No penalty was called on the play, yet Zadorov was summoned to an NHL Player Safety hearing Saturday for an illegal check to the head.
There was significant head contact, the NHL said in its ruling, but Zadorov took the proper angle of approach, did not extend outward or upward, and hit through Glendening’s core. Head contact was deemed unavoidable.
“It was a hockey play,” Sutter said. “I totally disagree there should be a hearing considering there’s been slewfoots in this series.”
Chris Tanev also didn’t finish out Game 6. Calgary’s top shutdown defenceman was injured early in the second period and didn’t return to the game.
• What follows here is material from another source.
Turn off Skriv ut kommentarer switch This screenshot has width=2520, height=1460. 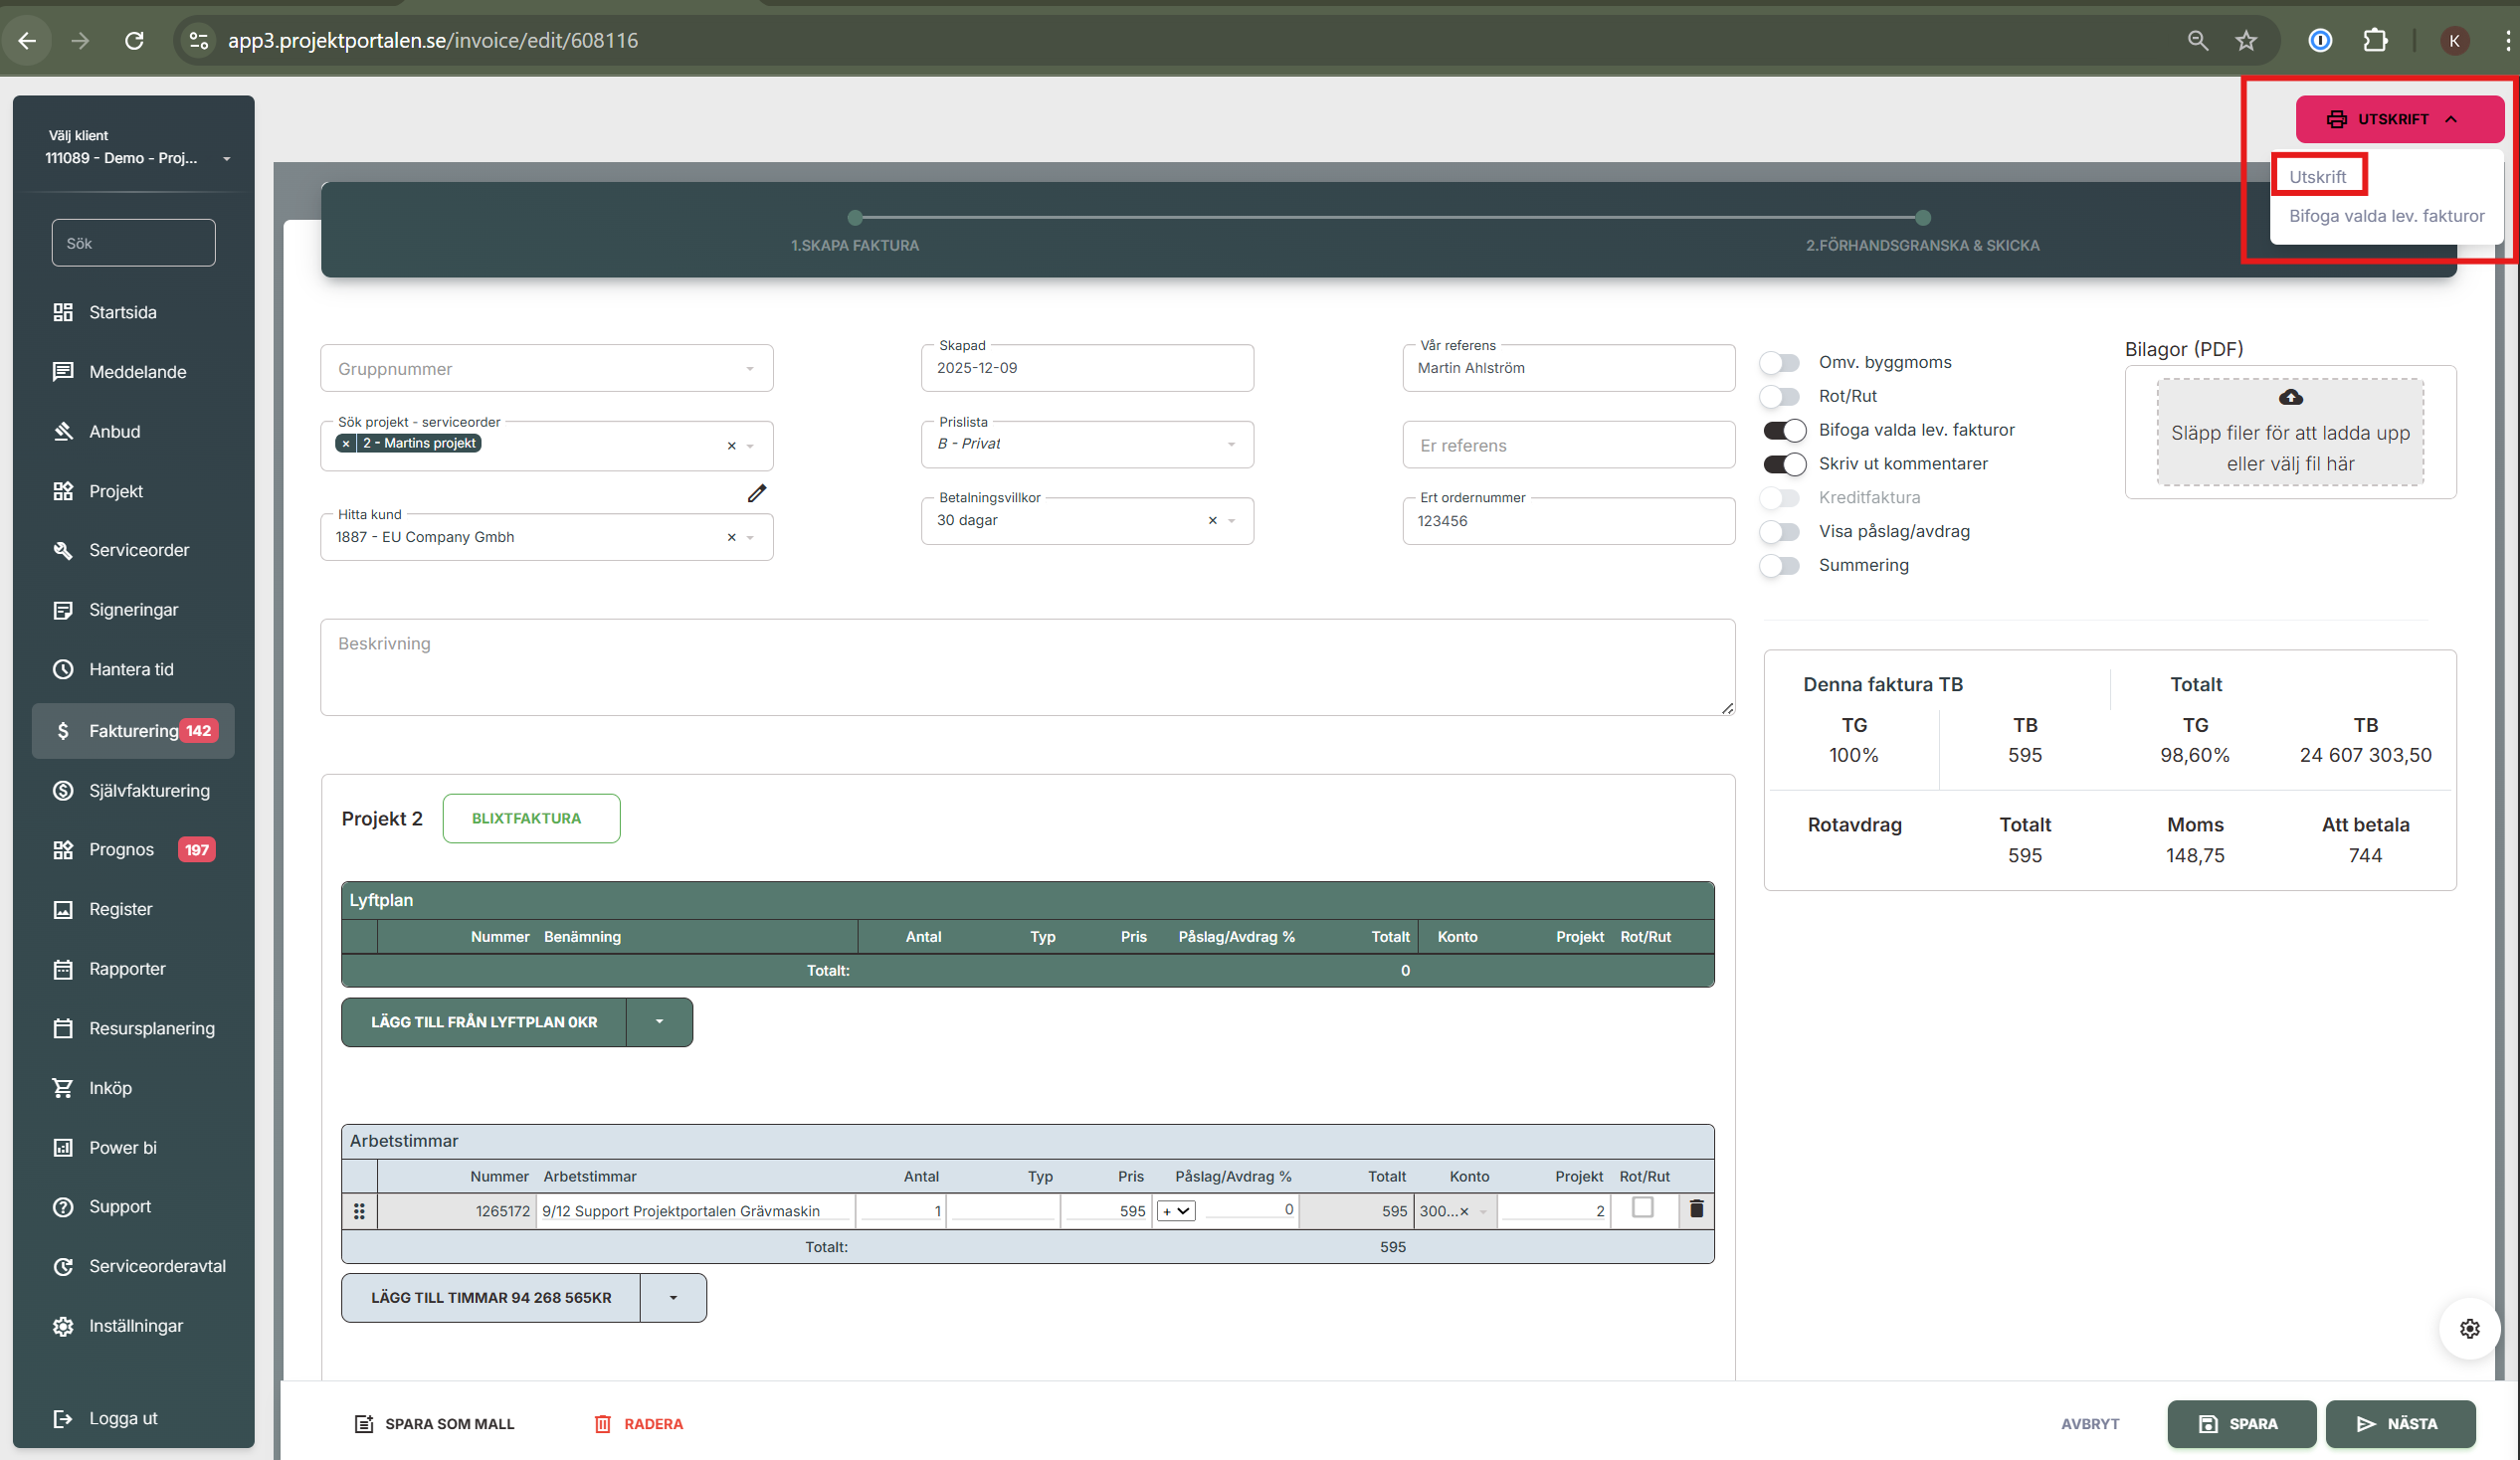1784,464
Tanev walked through the team’s charter flight terminal Saturday without noticeable impediments, but Sutter wouldn’t predict Tanev’s status for Sunday.
“He’ll see doctors and get some treatments today,” the coach said.
‘Want to have emotion, but there’s a balance’
Winger Milan Lucic is the most experienced Flame in seventh games with a 4-6 record in 10 appearances.
“You want to have emotion, but there’s a balance,” Lucic said. “You want to have the emotion where you’re bottling up and using it in the right way, and not letting it get the best of you.
“You remember when you’re a kid and you’re about to run a big race, and you feel like you get punched in the stomach right before you start. It’s that kind of feeling.
“You want to bottle that up and put it in to a positive thing. This is a time when big players make big plays and get it done.”
When it comes to the pressure of a Game 7, Sutter embraces standing in the eye of the hockey hurricane.
“It’s a quiet place,” the coach said. “I love that part of it. It’s like being in the middle of it and I’ve always enjoyed it.”